If the problems of the free movement of persons are not addressed, they would affect the implementation of the Agreement.
Trades will not occur if people do not move. So African governments must work assiduously to cut down the barriers impeding the movement of persons on the continent.
The fragmentation of Africa into 50-odd different markets, many of them very small in economic terms, is widely recognised as being one of the main causes of constrained trade volumes across the continent.
Although informal trade is partly to blame, intracontinental trade volumes were put at just 17% of total African trade in 2020, in comparison with 58% for Asia, for example.

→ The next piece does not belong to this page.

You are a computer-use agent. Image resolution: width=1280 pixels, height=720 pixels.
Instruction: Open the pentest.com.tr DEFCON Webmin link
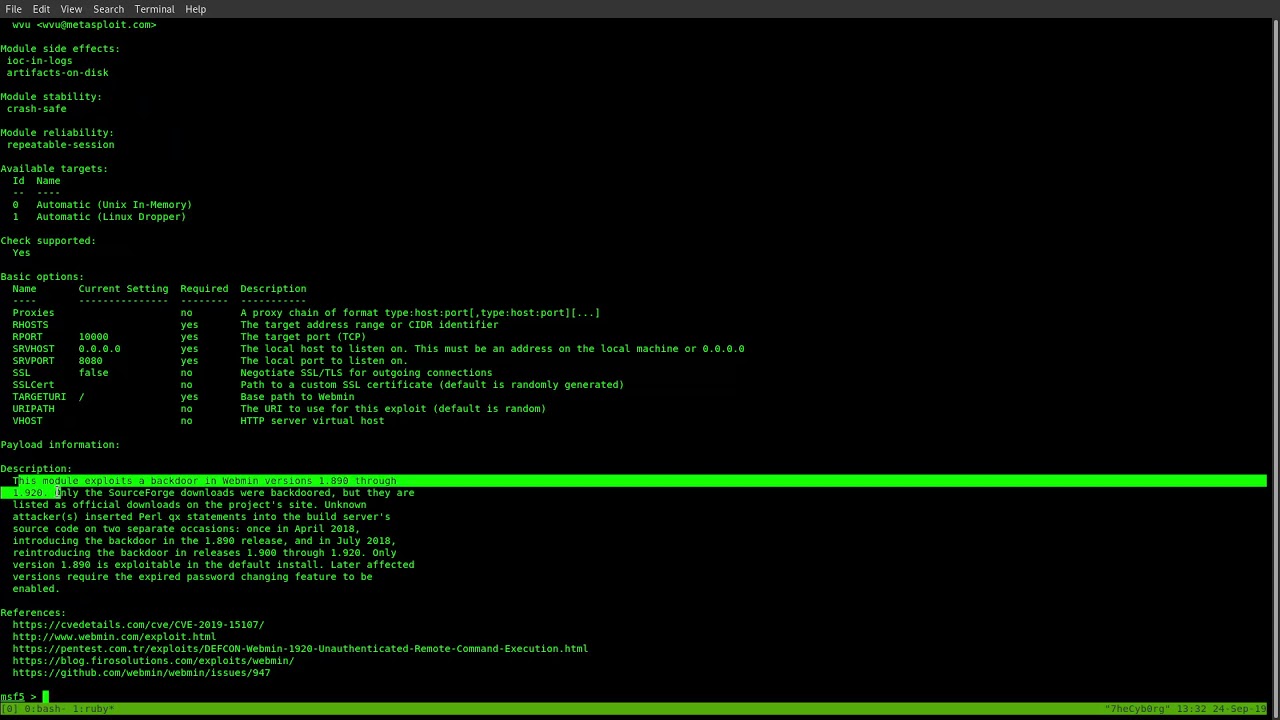[x=300, y=649]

Much of the blame must be laid at the foot of the colonial era partition and development of African economies, with trade and transport infrastructure shaped to ship raw materials out of African colonies and onto European markets, the survey report said.
As a result, roads and railways at independence often failed to connect neighbouring states, while the new governments introduced high trade duties to protect their nascent industries.
These fragmented economic and trade patterns stymied the development of cross-border supply chains and left the continent largely dependent on exporting raw commodities and importing processed and manufactured goods.
However, African governments sought to build on the piecemeal progress made in eroding those barriers by launching the AfCFTA at the start of 2021.
At present, the combined GDP of the new zone is just $3.6 trillion, about the same as that of Germany, but its potential is enormous.
What can be done?
Creating a free trade zone according to experts should encourage much greater levels of intra-African trade but the fact that it is an African solution to African problems is important, as it could be adapted to local needs by those involved.
Yet the scale of hard work involved in making it a success should not be underestimated.
The Executive Director of TWN-Africa, Dr Yao Graham called on African governments to take advantage of AfCFTA by making decisions on opening up their economies to boost trade levels on the continent.
The free trade area also requires greater private sector participation and buy-in to make it responsive to the needs and constraints of African businesses, members of PAFTRAC demanded.
Bottom line
It must be recognised that the implementation of the AfCFTA is a process, not a single event. Its launch was the beginning, not the end, of making it a reality.